How to get started with Digital Marketing in China

How to start planning your Chinese marketing strategy

China: it's the market everyone wants a piece of.  With over 1.5 billion people, your target market is here, even if you aren’t. But, entering the market doesn’t make it just start raining money.

Chinese consumers are bombarded by businesses that want them, both homegrown and foreign.  For your business to get a piece of the pie, you need to come in with a well thought out, meticulously researched plan.

No one is saying it's easy.  But any demographics report will tell you how much your bottom line could benefit.

These 8 tips will get you heading in the right direction and ready for marketing to a Chinese audience.

Do Your Research:

The analytics tools at your disposal in this market are the things you could only dream of in the rest of the world.  Want a cross section of any brand's TMall/Taobao search volume, customer spending, location, etc, etc., etc.?  You can have it with a personal account.  You can even share what you find on social media platforms. Imagine your ability to strategize with the options for businesses.

Plus, if your target market shops on marketplaces like TMall and JD.com, why take the time to develop an eCommerce app? Focus your efforts and optimize your store there instead.

Use the information available about hobbies, spending level, and geographic location to understand your shoppers and craft brand stories that will entertain and engage them. That’s how your company will come out ahead of other entrants.

China user data

Dior consumers’ age & gender on TMall/Taobao: 2011-2015

Be Mobile

Mobile use in China, particularly in terms of eCommerce and social media, makes a lot of other markets look like they're trapped in the 1990's.

Double 11, the major e-shopping holiday in the country, did over US $9 billion GMV in 24 hours.  Over 40% of that was mobile.

WeChat, the major player in the social scene, had 600 million active accounts in Q2 2015.  25% of those people check the app over 30 times a day. (source) Even in B2B, the app’s penetration rate (north of 95%) makes it an easy way to do repeat sales and CRM.

In short, if you're not mobile-friendly or ready to jump into the wide world of WeChat, make it a priority.

China digital marketing

A screenshot of the Starbucks Official WeChat page, where they take advantage of the built-in pinned menu options, which can support multiple languages.
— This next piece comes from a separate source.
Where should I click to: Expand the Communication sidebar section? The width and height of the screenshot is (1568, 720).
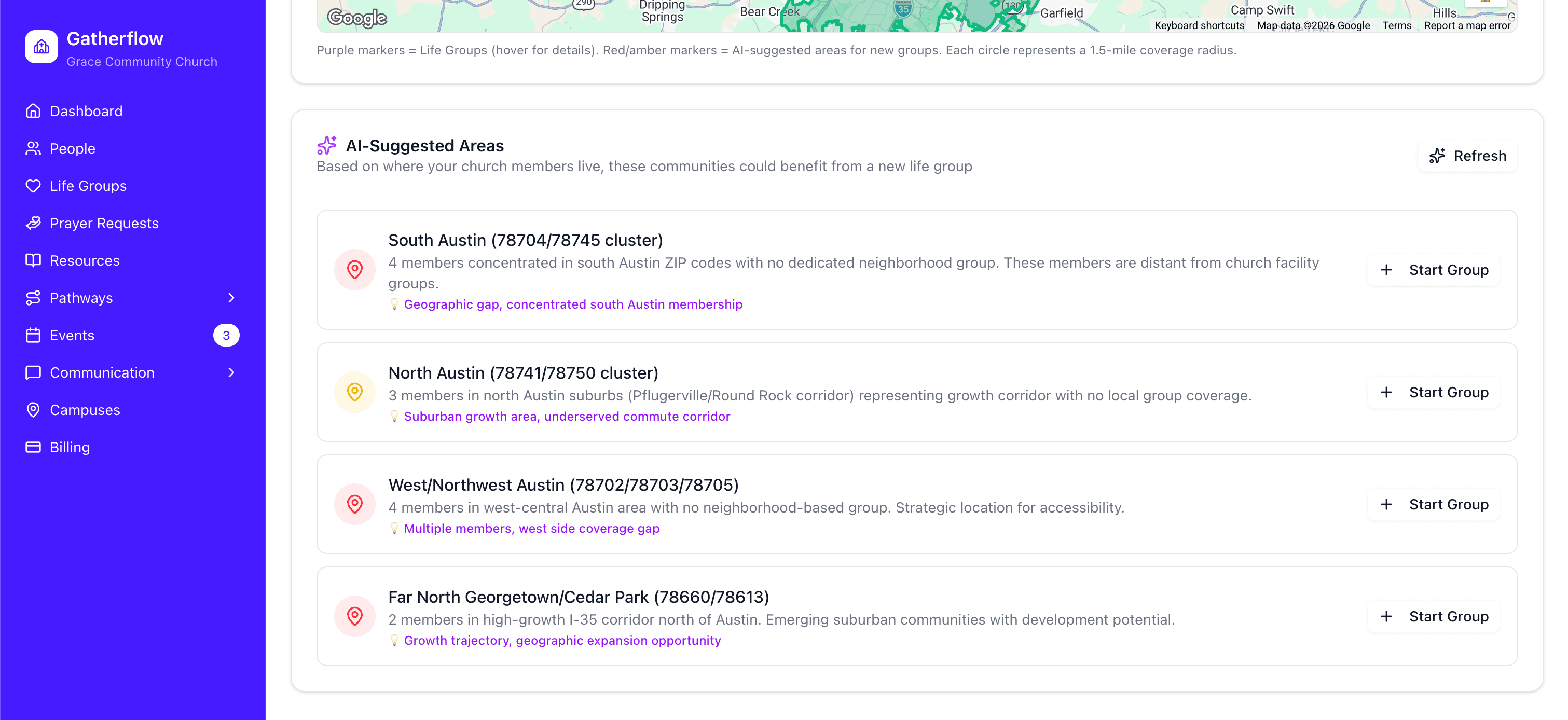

Baidu is not Google.  WeChat is not Whatsapp.

It's a mistake to try and think of these platforms as "the Chinese Twitter/Facebook/Instagram/Whatsapp" or "the Chinese Google".  Perhaps at one point it was true, but now they have come into their own.

WeChat is a messaging platform that is completely private.  If you see a photo or video shared by a friend and comment, only people friends with both of you will see that interaction.  Everyone else sees just the photo.  For businesses, official accounts can send out photos, articles, videos, games, audio messages, and chat with followers--all through a private conversation with each person. Businesses can also accept payment and do customer service directly through the app.

With Baidu, SEO is a completely different beast.  The way the first page is structured is so unnatural that a heat map of will show users habitually clicking next page to find organically high-ranking content.  What shows up instead?  Baidu Answers, Baidu Baike (an encyclopedia), Baidu Shopping, paid ads, etc. Very un-Google.

Baidu

A screenshot of Baidu, highlighting the Brand Zone. Both the top results and the right sidebar are in the zone

Email is dead.  Long live video.

While we're at it, apps are dead too.  Long live stories.

The only kind of companies that see any kind of open rate for email campaigns are B2B, and even then it is far lower than what you get elsewhere.  And Chinese users don't often download a company-specific app, especially if that company can be found on TMall or WeChat.  You have to find new ways to engage.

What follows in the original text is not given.